>> START Page text

From: Jason McKesson <jmckesson_at_[hidden]>
Date: Sun, 16 Apr 2023 12:38:57 -0400
---------- Forwarded message ---------
From: Jason McKesson <jmckesson_at_[hidden]>
Date: Sun, Apr 16, 2023 at 12:38 PM
Subject: Re: [std-discussion] Some feedback on scope guards
To: Andrey Semashev <andrey.semashev_at_[hidden]>


On Sun, Apr 16, 2023 at 11:36 AM Andrey Semashev
<andrey.semashev_at_[hidden]> wrote:
>
> On April 16, 2023 5:29:27 PM Jason McKesson via Std-Discussion
> <std-discussion_at_[hidden]> wrote:
>
> > On Sun, Apr 16, 2023 at 7:34 AM Edward Catmur via Std-Discussion
> > <std-discussion_at_[hidden]> wrote:
> >>
> >>
> >>
> >> On Sun, 16 Apr 2023 at 08:11, Ville Voutilainen
> >> <ville.voutilainen_at_[hidden]> wrote:
> >>>
> >>> On Sun, 16 Apr 2023 at 13:40, Edward Catmur <ecatmur_at_[hidden]> wrote:
> >>>>>> Fine, and how do we specify the facility that such moves have
> >>>>>> undefined/unspecified behavior but the cases we want to allow do? I can't
> >>>>>> see a way.
> >>>>>
> >>>>> We don't. If I want to store these things in a vector and move the
> >>>>> vector around, that's my business. I'll need to disable the elements
> >>>>> if the vector
> >>>>> has been moved. If I want to wrap these things in a shared_ptr after
> >>>>> allocating them dynamically, and then store those shared_ptrs into a
> >>>>> vector,
> >>>>> that's my business, and none of the library's to prevent.
> >>>>
> >>>>
> >>>> And we need to know what happens when you do that, or know that it is
> >>>> unspecified. What I'm saying is that the behavior needs to be specified, or
> >>>> explicitly unspecified. If the behavior is specified in terms of
> >>>> uncaught_exceptions(), that takes care of it, but leaves the coroutine case
> >>>> broken.
> >>>
> >>> I fail to see the problem. It's as if you're suggesting that there's
> >>> some unknown specification challenge here, but we have the
> >>> specification
> >>> you speak of already, in the TS.
> >>
> >>
> >> And that specification breaks with coroutines.
> >>
> >>>>> No library type prevents using it as a subobject, or prevents itself
> >>>>> completely from working with other library types. It sure as hell
> >>>>> matters.
> >>>>
> >>>>
> >>>> std::typeinfo? std::chrono::time_zone?
> >>>
> >>> Yes? Neither of those needs other than pointers to them to work. Scope
> >>> guards are not like them.
> >>> You found two cases that presumably prove my statement wrong, but
> >>> (pointers to) those types can
> >>> be used as subobjects, that works fine, and they work with other
> >>> library types without problems, since
> >>> for them it's truly so that you don't need by-value subobjects of them.
> >>>
> >>> Try harder.
> >>
> >>
> >> And you can take pointers to scope guards. Consider also immovable types
> >> like scoped_lock - those won't work with most library components.

>> END Page text
>> START Information supplied

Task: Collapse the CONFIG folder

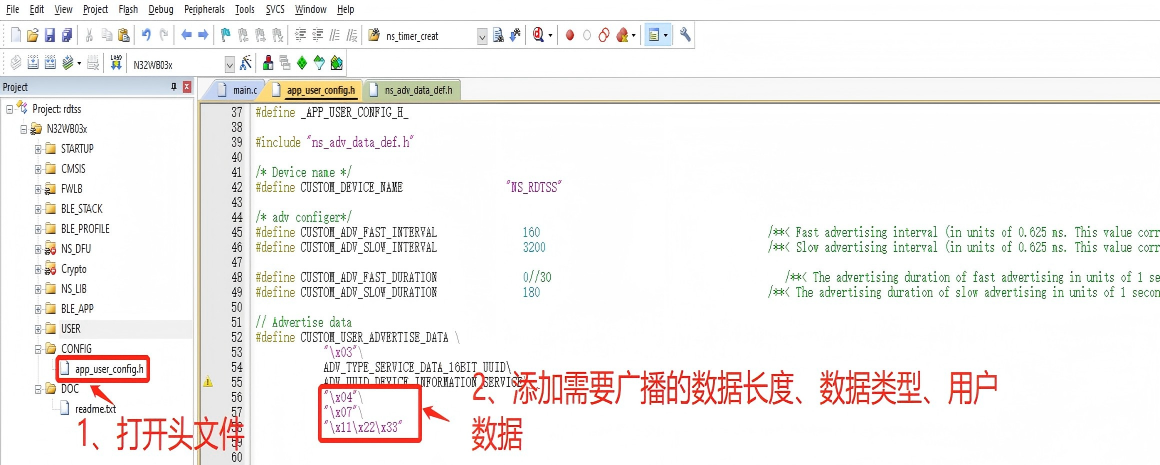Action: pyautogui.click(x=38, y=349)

>> END Information supplied
>> START Information supplied

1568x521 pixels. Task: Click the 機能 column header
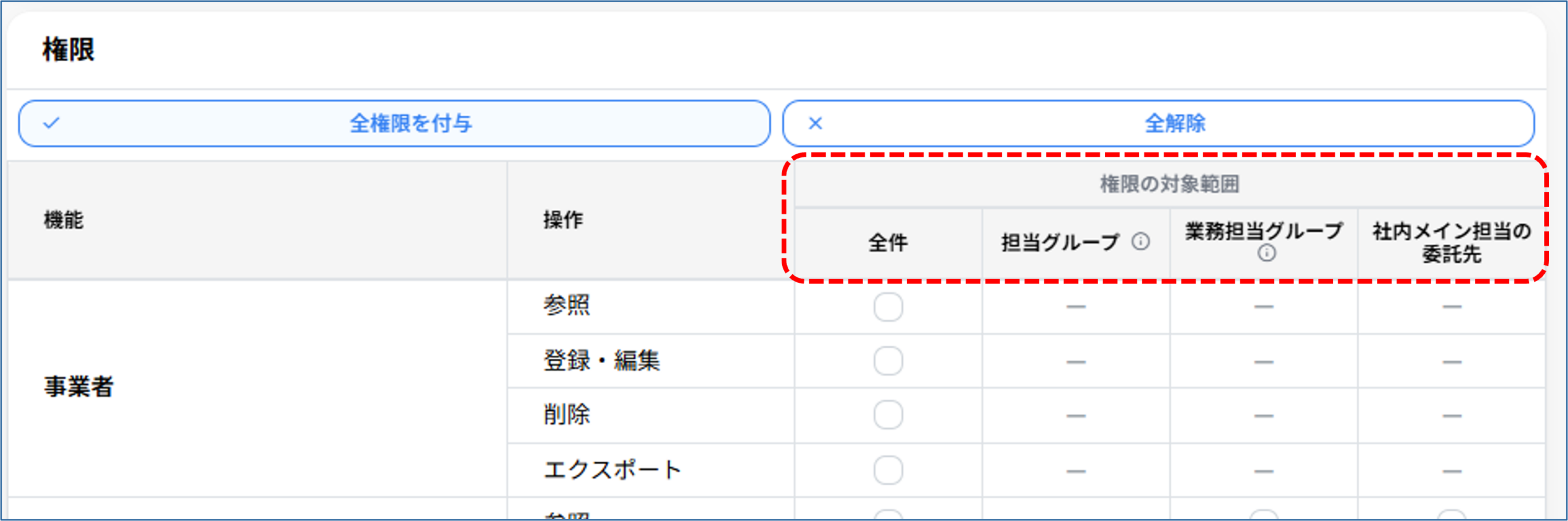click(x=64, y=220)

>> END Information supplied

[Exercise directions]:
In the email thread about scope guards, which immovable type is named as one that won't work with most library components?

[Exercise solution]:
scoped_lock